(Saved entries)
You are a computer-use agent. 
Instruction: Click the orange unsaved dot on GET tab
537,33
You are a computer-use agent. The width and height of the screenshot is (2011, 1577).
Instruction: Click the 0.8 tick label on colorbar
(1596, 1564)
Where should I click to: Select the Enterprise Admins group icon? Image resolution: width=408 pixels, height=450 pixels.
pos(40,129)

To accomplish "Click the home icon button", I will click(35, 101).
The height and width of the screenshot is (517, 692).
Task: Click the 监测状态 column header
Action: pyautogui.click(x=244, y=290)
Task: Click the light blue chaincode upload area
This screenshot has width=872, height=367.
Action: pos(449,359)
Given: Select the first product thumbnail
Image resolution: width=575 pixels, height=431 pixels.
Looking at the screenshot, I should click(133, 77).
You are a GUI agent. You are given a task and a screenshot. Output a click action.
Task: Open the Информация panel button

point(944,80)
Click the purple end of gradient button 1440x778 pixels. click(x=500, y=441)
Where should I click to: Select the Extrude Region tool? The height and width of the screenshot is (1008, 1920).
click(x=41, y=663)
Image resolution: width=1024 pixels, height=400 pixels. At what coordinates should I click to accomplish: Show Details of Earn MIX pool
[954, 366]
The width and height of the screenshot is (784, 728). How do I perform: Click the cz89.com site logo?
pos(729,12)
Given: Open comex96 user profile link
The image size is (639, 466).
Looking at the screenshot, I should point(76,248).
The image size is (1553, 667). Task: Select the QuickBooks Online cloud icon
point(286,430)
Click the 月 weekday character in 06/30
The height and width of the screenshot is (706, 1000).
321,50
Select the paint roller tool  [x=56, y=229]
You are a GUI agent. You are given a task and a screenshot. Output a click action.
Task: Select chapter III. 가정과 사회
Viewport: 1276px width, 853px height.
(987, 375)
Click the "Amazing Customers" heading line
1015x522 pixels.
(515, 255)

What you are asked to do
Copy every record again, keeping each word unchanged.

Exercise solution
You are a computer-use agent. 
Instruction: Click the orange unsaved dot on GET tab
537,33
You are a computer-use agent. The width and height of the screenshot is (2011, 1577).
Instruction: Click the 0.8 tick label on colorbar
(1596, 1564)
Where should I click to: Select the Enterprise Admins group icon? Image resolution: width=408 pixels, height=450 pixels.
pos(40,129)

To accomplish "Click the home icon button", I will click(35, 101).
The height and width of the screenshot is (517, 692).
Task: Click the 监测状态 column header
Action: pyautogui.click(x=244, y=290)
Task: Click the light blue chaincode upload area
This screenshot has width=872, height=367.
Action: pos(449,359)
Given: Select the first product thumbnail
Image resolution: width=575 pixels, height=431 pixels.
Looking at the screenshot, I should click(133, 77).
You are a GUI agent. You are given a task and a screenshot. Output a click action.
Task: Open the Информация panel button

point(944,80)
Click the purple end of gradient button 1440x778 pixels. click(x=500, y=441)
Where should I click to: Select the Extrude Region tool? The height and width of the screenshot is (1008, 1920).
click(x=41, y=663)
Image resolution: width=1024 pixels, height=400 pixels. At what coordinates should I click to accomplish: Show Details of Earn MIX pool
[954, 366]
The width and height of the screenshot is (784, 728). How do I perform: Click the cz89.com site logo?
pos(729,12)
Given: Open comex96 user profile link
The image size is (639, 466).
Looking at the screenshot, I should point(76,248).
The image size is (1553, 667). Task: Select the QuickBooks Online cloud icon
point(286,430)
Click the 月 weekday character in 06/30
The height and width of the screenshot is (706, 1000).
321,50
Select the paint roller tool  [x=56, y=229]
You are a GUI agent. You are given a task and a screenshot. Output a click action.
Task: Select chapter III. 가정과 사회
Viewport: 1276px width, 853px height.
(987, 375)
Click the "Amazing Customers" heading line
1015x522 pixels.
(515, 255)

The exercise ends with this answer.